L’Iran menace les États-Unis d’une «riposte» si Donald Trump intervient pour soutenir les manifestants iraniens, qualifiant toute ingérence de «ligne rouge».
Une partie de l’Iran est en proie à une contestation, partie le dimanche 28 décembre de Téhéran et initialement liée à la vie chère, qui s’est depuis élargie à des revendications politiques. Selon les médias locaux, des affrontements localisés entre manifestants et forces de l’ordre ont fait six morts jeudi dans l’ouest du pays.
La colère touche ou a touché à des degrés divers au moins 15 villes, essentiellement de taille moyenne et situées dans l’Ouest, selon un décompte de l’AFP, et trente personnes accusées de «troubles à l’ordre public» ont été arrêtées à Téhéran, a affirmé jeudi l’agence de presse Tasnim,
En réaction à ces événements, Donald Trump a affirmé sur son réseau Truth Social que «si l’Iran tir(ait) sur des manifestants pacifiques et les tu(ait) violemment, comme à son habitude, les États-Unis d’Amérique viendr(aie)nt à leur secours». «Nous sommes prêts, armés et parés à intervenir», a-t-il écrit.
Une ligne rouge à ne pas franchir
«Toute main interventionniste qui s’en prendrait à la sécurité de l’Iran, sous quelque prétexte que ce soit, s’exposera à une riposte», a écrit sur le réseau social X Ali Shamkhani. «La sécurité de l’Iran est une ligne rouge», a ajouté ce conseiller du guide suprême, l’ayatollah Ali Khamenei, ultime décideur pour toutes les questions stratégiques.
Un autre conseiller du guide, Ali Larijani, a, lui, mis en garde Donald Trump contre un risque de «déstabilisation» du Moyen-Orient.

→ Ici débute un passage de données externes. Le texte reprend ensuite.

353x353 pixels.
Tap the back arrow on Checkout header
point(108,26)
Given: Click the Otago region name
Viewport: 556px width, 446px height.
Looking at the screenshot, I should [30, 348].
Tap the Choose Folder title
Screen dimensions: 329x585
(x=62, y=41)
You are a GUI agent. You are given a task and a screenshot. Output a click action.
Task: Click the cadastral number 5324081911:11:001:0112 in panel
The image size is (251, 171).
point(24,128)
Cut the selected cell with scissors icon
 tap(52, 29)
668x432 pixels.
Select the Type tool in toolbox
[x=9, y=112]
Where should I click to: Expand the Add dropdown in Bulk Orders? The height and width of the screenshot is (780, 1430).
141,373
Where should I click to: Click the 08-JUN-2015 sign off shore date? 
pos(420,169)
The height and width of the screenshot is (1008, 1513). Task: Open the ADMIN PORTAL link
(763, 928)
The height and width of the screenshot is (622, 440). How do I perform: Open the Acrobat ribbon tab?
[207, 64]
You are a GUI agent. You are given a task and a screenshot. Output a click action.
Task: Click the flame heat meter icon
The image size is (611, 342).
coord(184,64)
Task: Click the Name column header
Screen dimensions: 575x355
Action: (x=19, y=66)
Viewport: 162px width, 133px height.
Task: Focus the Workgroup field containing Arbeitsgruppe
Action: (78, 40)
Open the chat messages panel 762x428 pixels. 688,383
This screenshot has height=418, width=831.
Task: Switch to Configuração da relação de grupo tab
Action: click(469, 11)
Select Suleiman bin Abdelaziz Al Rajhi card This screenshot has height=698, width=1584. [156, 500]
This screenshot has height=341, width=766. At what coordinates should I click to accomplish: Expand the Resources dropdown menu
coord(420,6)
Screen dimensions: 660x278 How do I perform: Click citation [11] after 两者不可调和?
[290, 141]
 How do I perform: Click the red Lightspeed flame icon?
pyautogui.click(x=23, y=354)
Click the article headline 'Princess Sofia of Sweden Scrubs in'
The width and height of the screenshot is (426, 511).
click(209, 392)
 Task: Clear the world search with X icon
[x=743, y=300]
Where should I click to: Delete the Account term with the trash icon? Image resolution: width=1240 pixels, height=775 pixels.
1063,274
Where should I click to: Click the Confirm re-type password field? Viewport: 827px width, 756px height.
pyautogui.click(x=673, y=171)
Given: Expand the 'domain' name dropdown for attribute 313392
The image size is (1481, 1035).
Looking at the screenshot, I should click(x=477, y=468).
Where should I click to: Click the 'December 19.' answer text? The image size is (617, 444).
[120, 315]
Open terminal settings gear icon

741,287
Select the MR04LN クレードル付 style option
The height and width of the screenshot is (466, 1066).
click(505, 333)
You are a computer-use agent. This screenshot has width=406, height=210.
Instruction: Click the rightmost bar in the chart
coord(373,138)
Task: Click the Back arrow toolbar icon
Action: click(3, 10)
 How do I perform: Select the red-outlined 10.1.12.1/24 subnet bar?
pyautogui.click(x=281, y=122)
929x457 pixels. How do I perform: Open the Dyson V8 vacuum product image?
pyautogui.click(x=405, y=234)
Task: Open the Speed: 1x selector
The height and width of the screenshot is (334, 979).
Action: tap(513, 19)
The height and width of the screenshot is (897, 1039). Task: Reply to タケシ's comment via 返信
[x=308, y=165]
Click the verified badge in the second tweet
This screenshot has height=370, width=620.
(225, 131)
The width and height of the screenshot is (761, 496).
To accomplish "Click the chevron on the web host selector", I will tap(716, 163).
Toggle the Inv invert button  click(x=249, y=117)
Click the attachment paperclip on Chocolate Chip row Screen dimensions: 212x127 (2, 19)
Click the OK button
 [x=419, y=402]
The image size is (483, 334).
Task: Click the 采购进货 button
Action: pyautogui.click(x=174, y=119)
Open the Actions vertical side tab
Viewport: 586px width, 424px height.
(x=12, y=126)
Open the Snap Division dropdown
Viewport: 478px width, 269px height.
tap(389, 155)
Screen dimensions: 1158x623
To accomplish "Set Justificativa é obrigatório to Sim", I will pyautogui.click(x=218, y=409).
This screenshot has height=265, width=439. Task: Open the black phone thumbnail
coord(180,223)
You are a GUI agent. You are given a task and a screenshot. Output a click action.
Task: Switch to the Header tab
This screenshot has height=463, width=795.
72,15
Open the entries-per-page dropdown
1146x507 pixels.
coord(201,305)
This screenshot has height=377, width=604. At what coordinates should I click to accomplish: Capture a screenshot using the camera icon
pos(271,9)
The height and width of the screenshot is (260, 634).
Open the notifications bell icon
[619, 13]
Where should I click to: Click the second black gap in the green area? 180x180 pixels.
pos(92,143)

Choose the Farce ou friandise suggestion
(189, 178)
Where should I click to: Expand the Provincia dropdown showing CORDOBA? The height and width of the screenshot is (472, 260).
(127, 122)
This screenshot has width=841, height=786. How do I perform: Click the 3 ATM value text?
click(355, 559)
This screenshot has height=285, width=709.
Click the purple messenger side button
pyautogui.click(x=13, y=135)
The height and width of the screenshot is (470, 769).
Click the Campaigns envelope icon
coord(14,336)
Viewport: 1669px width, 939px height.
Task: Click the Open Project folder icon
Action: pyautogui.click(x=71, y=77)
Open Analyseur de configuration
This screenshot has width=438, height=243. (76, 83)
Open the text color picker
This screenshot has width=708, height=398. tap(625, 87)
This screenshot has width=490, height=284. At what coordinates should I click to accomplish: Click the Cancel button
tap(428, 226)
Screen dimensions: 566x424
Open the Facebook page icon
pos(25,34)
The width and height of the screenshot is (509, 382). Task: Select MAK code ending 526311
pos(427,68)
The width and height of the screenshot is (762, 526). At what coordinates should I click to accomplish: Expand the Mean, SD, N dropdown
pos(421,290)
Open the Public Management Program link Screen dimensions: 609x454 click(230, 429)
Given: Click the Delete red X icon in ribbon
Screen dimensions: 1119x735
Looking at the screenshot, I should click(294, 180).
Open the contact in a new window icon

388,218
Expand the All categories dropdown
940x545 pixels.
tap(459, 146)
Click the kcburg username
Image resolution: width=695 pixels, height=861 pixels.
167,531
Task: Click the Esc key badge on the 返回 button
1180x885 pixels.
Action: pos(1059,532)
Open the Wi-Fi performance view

«Trump devrait savoir que toute ingérence américaine dans cette affaire interne équivaudrait à déstabiliser toute la région et à nuire aux intérêts américains», a réagi Ali Larijani, qui dirige la plus haute instance de sécurité en Iran. «Qu’il prenne garde à ses soldats», a ajouté Ali Larijani sur le réseau social X.